Digital communications are an essential part of a national infrastructure system. Hence, the UK Government is committed to becoming a leader in the deployment of 5G, and also has ambitions to rollout Fibre-To-The-Premises (FTTP) to the majority of households by the mid 2020s. Consequently, the Infrastructure Transitions Research Consortium has developed an open-source software tool for assessing both mobile and fixed networks that can be used to evaluate different digital infrastructure strategies.
The simulation-based model uses data from a range of sources, including population forecasts, system capacities, coverage and data demands, and budget constraints, to examine how different strategies for implementation could be designed. The outcomes can be used to inform government decision-making, as well as for businesses looking towards the future.
Illustration of the estimation process: Population, imagery, terrain and OpenStreetMap layers are combined to develop demand inputs which can be fed into a simulation model based on least-cost network design to produce high resolution digital infrastructure analytics.
Full spatio-temporal results can be obtained from the model to help inform local, national or international decisions. Spatially the results can be very granular, for example in the UK postcode sectors are used (~9000). The temporal resolution of the simulation model is annual.
So far, the model has been applied to many countries globally including the UK, the Netherlands, Mexico, Peru, Albania, Pakistan, Senegal, Côte d’Ivoire, Mali, Malawi, Tanzania, Uganda and Kenya.
Figure 1 provides an example of the 5G strategy results for the Netherlands, demonstrating the potential cost per urban, suburban and rural user for different scenarios.
Figure 2: Example of the cost composition of national broadband strategies.
Additional features of the digital communications model include:
The high-resolution digital infrastructure assessment results can be used to provide both analytical insight and support for a range of operational decisions. The capability developed is best suited to evaluate three different areas of decision making, which include:
- Technology options relating to the different types of technologies that could be used to design and deploy a fixed or wireless network, given different capacity, coverage and cost implications
- Business model options helping to inform the degree to which infrastructure sharing strategies can reduce cost and improve coverage to unviable rural and remote locations
- Regulatory/policy options quantifying the coverage impacts of universal service obligations, spectrum auction prices and the level of taxation imposed on the telecommunications sector.
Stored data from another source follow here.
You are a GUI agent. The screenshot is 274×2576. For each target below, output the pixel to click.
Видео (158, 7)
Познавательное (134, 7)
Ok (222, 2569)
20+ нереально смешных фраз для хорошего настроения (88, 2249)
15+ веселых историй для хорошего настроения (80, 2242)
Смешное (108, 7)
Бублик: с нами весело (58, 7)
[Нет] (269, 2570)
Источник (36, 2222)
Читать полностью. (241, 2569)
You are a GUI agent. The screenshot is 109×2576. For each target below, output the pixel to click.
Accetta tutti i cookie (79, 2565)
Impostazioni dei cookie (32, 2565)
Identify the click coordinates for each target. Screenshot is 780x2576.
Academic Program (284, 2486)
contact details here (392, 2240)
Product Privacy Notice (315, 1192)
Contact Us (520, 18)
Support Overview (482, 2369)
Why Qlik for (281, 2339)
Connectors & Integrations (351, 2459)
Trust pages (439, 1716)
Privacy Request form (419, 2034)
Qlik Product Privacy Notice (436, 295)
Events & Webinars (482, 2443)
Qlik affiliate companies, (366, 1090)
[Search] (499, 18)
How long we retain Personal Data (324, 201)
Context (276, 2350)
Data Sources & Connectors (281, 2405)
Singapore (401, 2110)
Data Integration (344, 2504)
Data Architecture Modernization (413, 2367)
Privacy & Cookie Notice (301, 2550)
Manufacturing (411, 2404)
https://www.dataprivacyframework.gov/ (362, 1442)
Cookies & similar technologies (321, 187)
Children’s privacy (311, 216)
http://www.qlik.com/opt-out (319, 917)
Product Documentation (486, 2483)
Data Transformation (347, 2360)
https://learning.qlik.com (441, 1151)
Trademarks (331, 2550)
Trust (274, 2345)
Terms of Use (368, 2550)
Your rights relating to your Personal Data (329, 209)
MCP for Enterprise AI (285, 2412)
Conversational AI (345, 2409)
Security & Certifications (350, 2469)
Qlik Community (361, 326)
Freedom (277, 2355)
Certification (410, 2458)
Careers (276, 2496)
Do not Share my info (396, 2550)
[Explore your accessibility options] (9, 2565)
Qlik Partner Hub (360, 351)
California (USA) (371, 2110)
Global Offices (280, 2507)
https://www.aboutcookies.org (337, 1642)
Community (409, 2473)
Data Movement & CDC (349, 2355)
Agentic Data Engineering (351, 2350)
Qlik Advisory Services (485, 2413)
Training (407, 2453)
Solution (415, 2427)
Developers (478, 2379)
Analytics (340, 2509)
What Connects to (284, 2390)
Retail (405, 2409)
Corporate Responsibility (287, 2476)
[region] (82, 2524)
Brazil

The analytics produced for each of these areas can be of great value to infrastructure operators, governments and other digital ecosystem actors, as well as international aid organisations working to reduce the digital divide.
Figure 3 provides an example of the square kilometre cost for rolling out universal service broadband across the African continent using 4G and a wireless backhaul connection.
Figure 3: Square kilometer cost for 4G universal broadband using wireless backhaul (n=6395).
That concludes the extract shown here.